Requirement => Please lay out the entries as a Markdown table, with a row number under "No." and each line under "Text". Start at the line containing "The width and", end at the last line of the entries, skip blank lines, and leave the pictures out.

Information shown =>
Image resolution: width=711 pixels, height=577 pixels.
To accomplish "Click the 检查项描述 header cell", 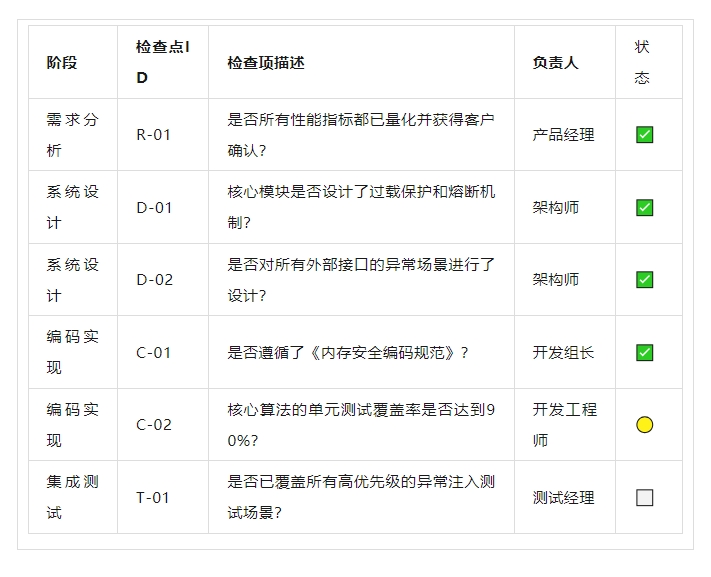I will [266, 62].
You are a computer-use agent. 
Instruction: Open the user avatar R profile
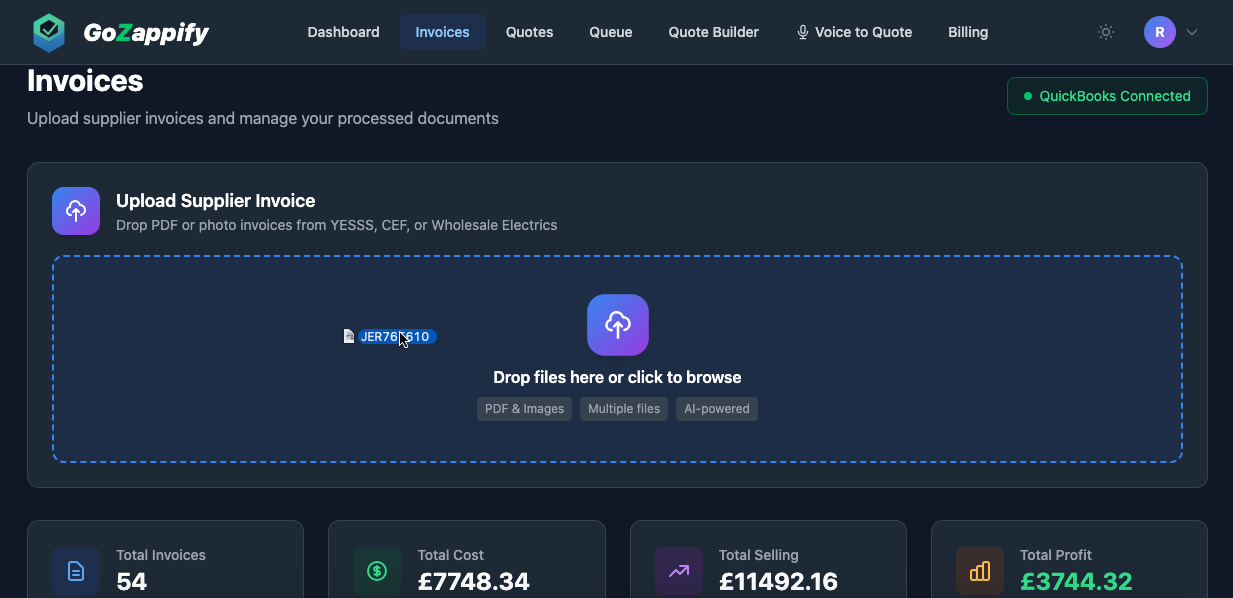click(x=1159, y=32)
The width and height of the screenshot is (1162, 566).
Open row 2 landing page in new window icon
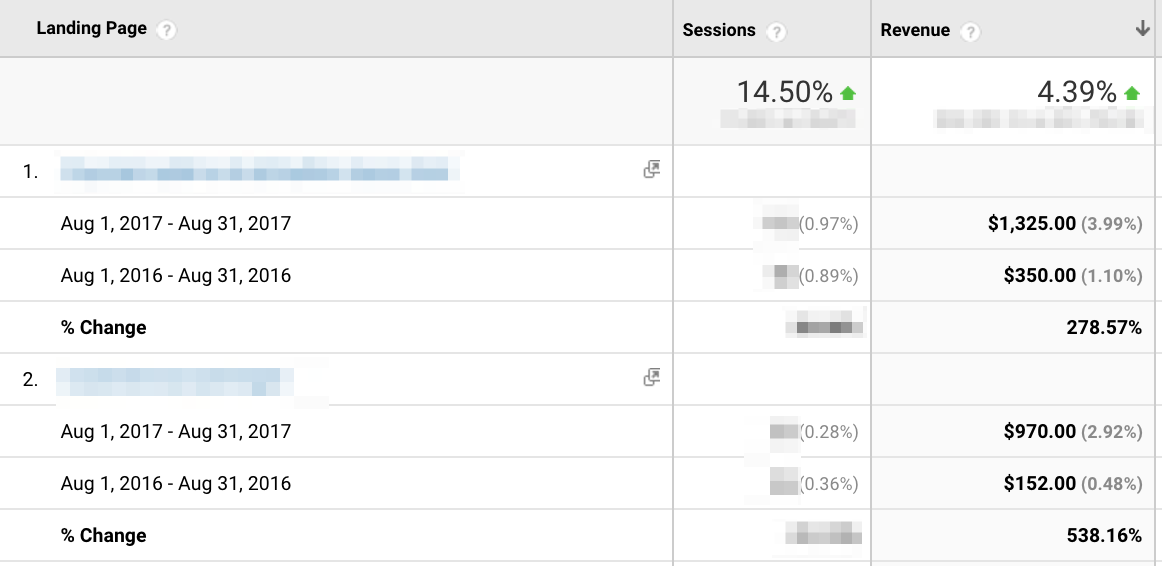[x=652, y=378]
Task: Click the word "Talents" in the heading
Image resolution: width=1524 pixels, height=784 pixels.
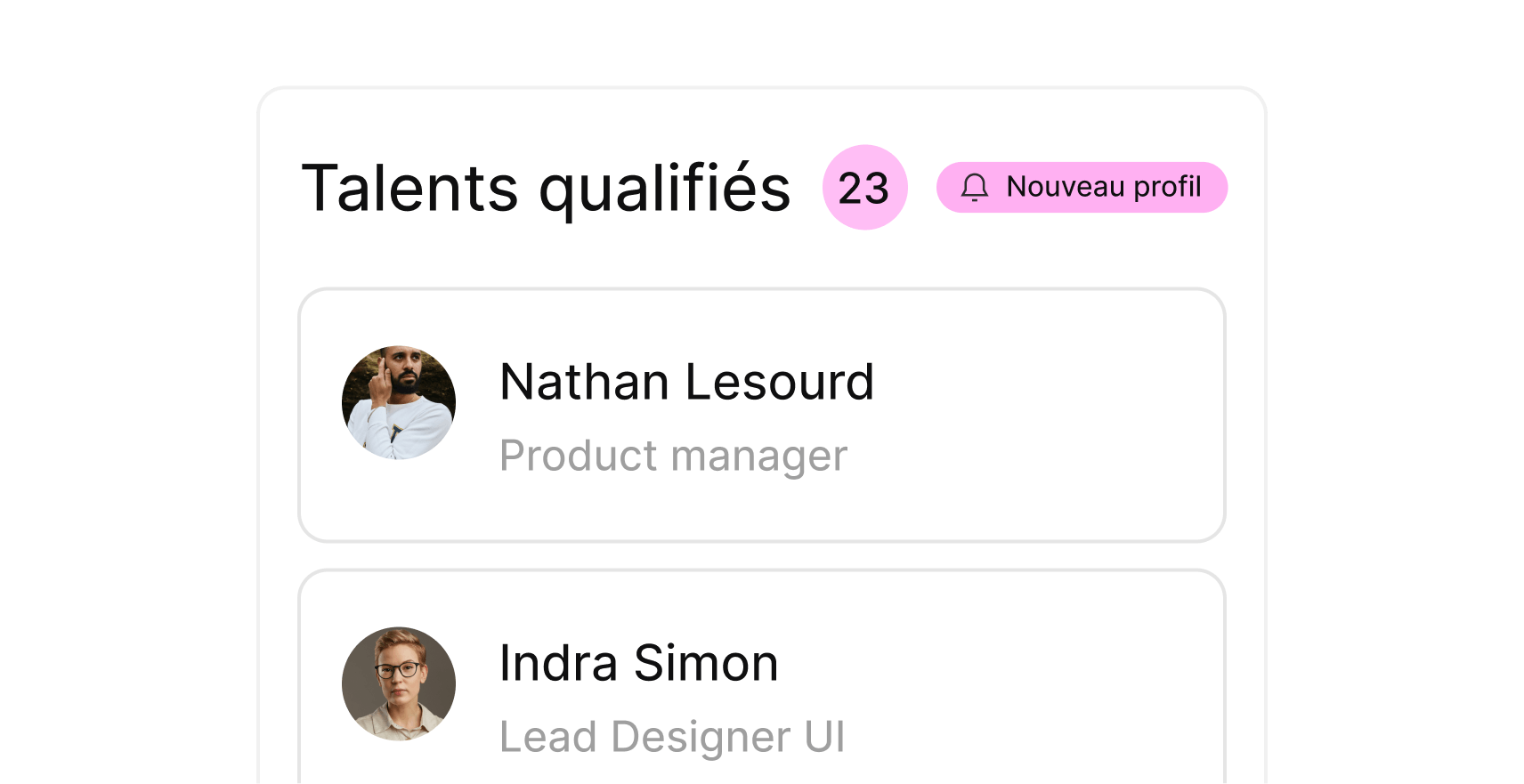Action: tap(409, 189)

The response =>
| No. | Text |
|---|---|
| 1 | The width and height of the screenshot is (1162, 566). |
| 2 | Open row 2 landing page in new window icon |
| 3 | [x=652, y=378] |
| 4 | Task: Click the word "Talents" in the heading |
| 5 | Image resolution: width=1524 pixels, height=784 pixels. |
| 6 | Action: tap(409, 189) |